YOUR OBJECTIVE:
Please reproduce, exactly as given, the lines running from the start of the data to the line containing "Given: Click the 户籍地址 text field", inclusive, and omit the pictures.

Collected data entries
>>>

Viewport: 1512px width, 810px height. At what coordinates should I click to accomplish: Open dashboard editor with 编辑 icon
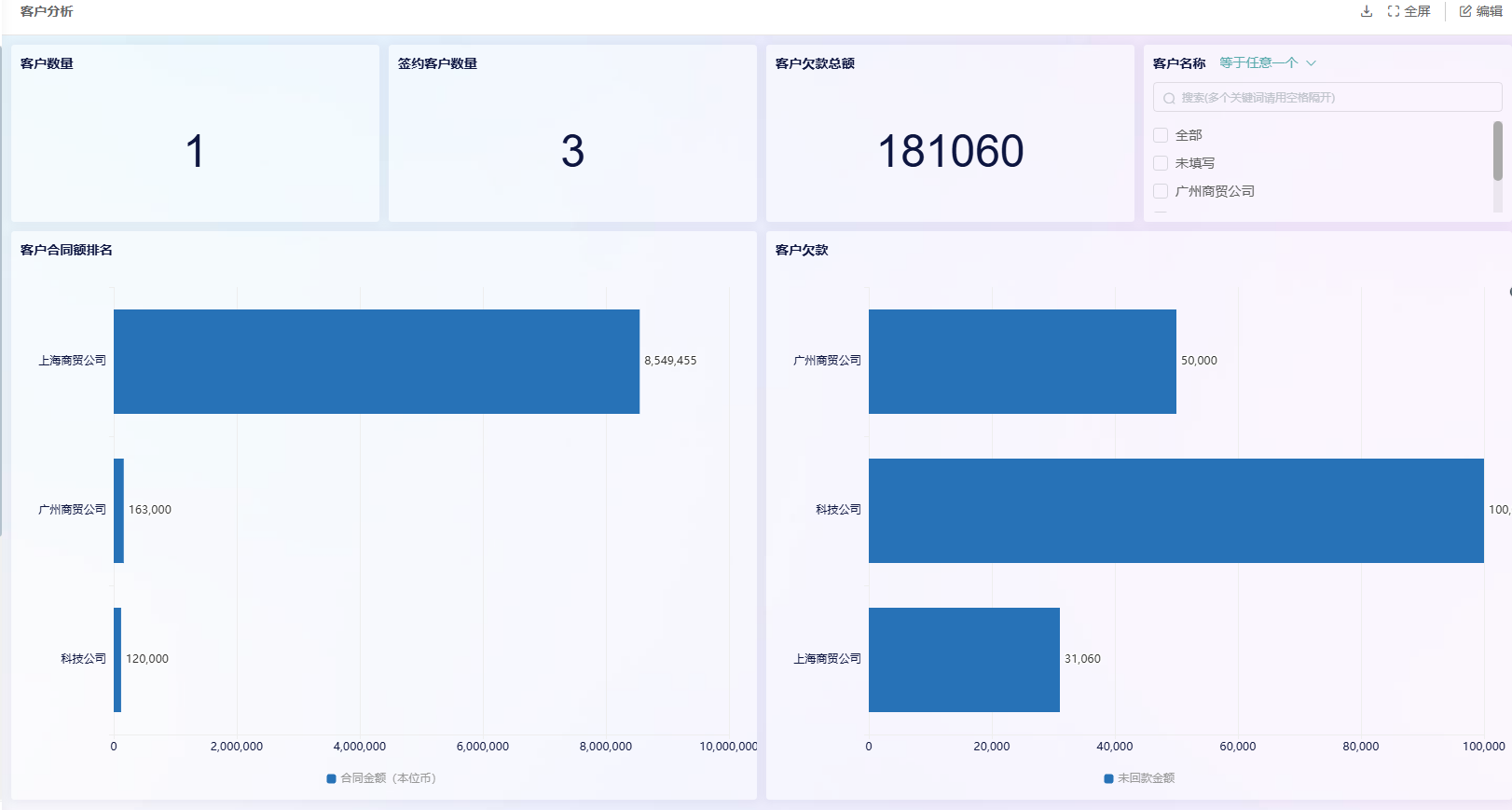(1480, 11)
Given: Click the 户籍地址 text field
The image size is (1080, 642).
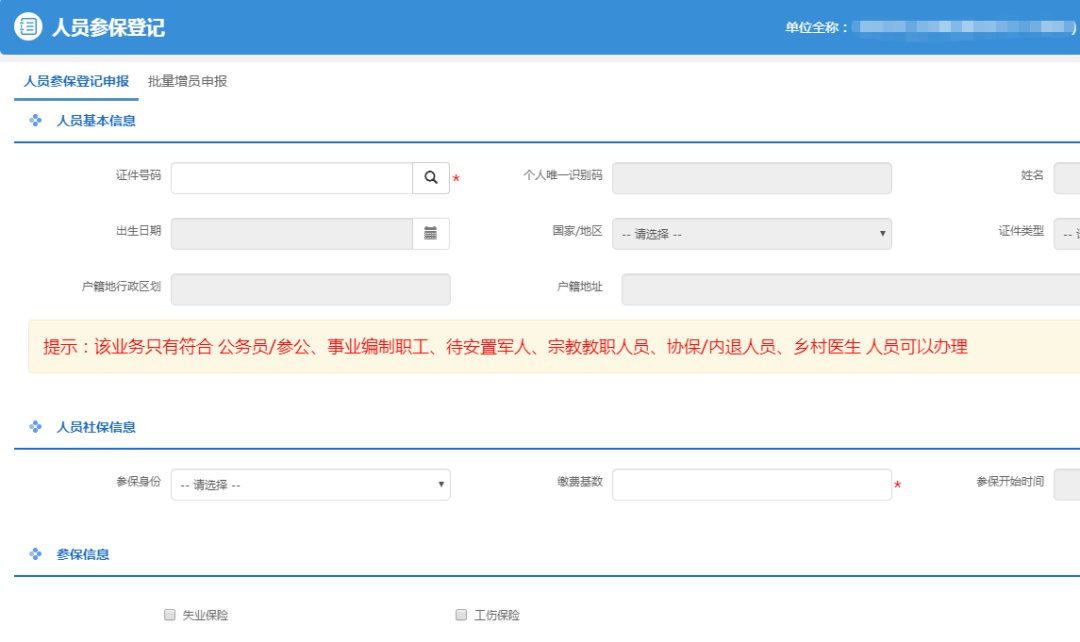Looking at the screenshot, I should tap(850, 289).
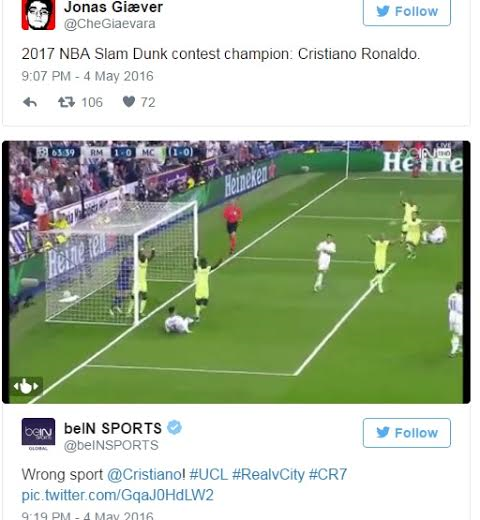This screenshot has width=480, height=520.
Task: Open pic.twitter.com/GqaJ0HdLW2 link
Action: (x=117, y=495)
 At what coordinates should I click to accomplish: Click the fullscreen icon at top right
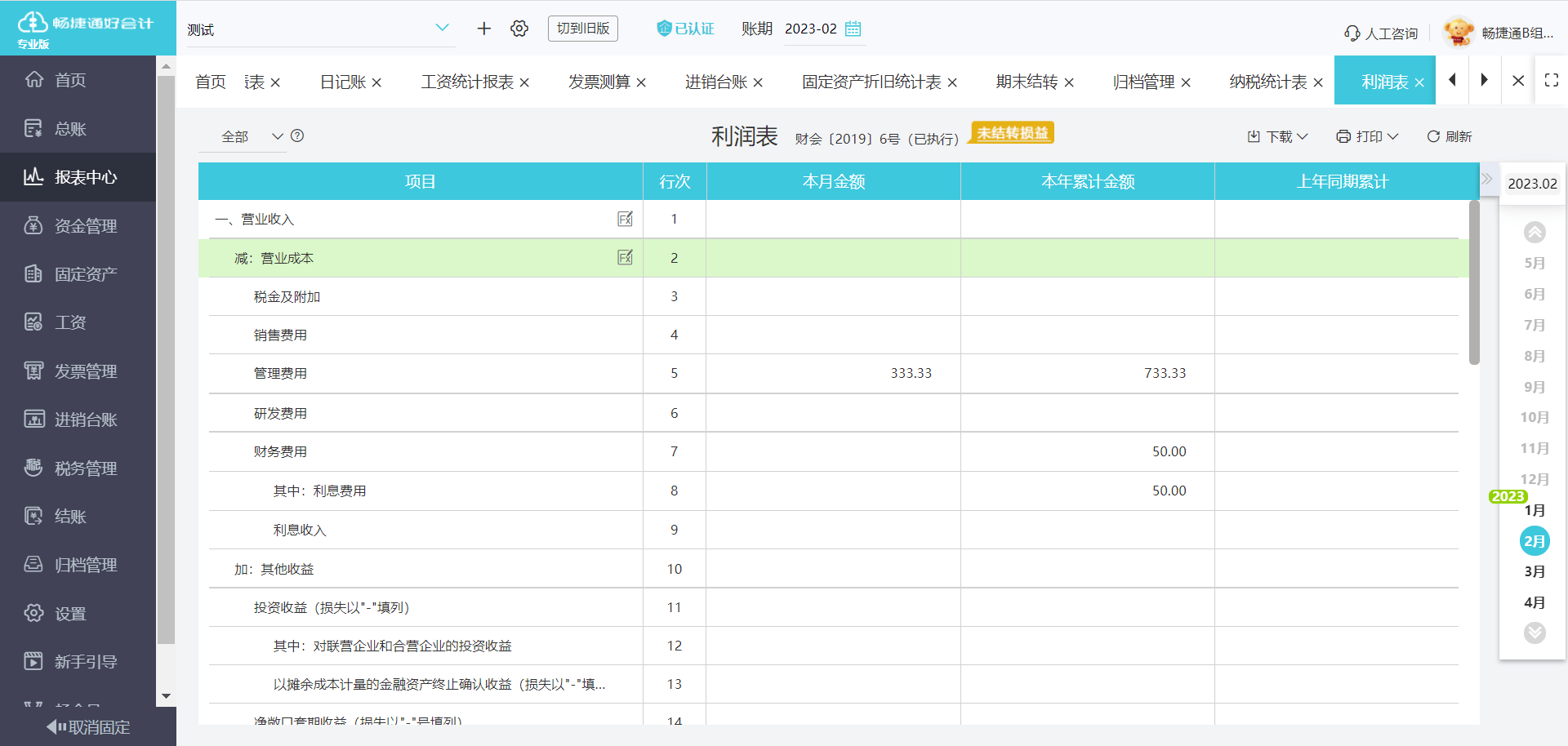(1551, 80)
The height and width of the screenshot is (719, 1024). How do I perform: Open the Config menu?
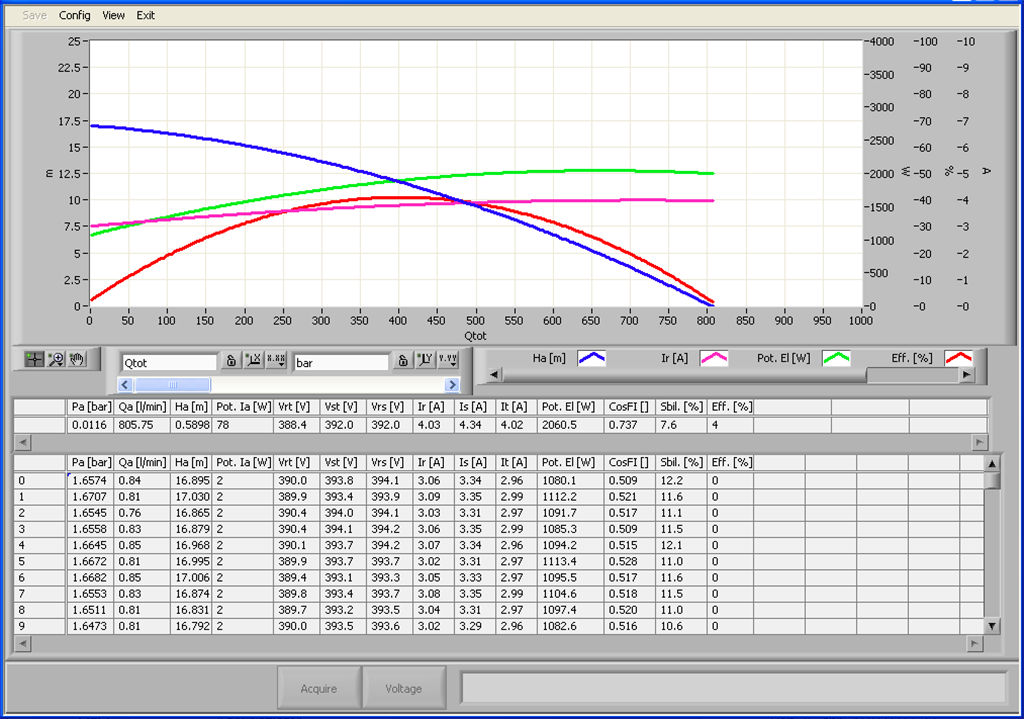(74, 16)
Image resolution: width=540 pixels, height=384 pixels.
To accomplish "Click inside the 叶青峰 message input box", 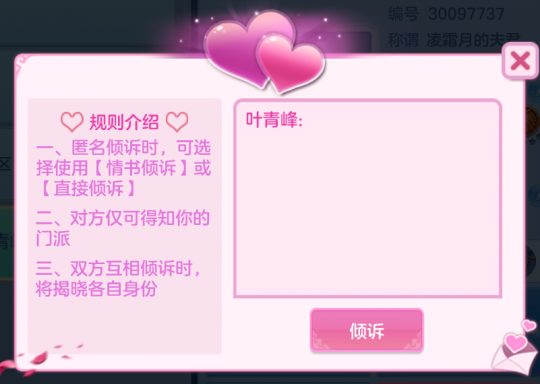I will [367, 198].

<<<

RESPONSE AREA:
Viewport: 1512px width, 810px height. At what coordinates should I click to accomplish: Open dashboard editor with 编辑 icon
(1480, 11)
Given: Click the 户籍地址 text field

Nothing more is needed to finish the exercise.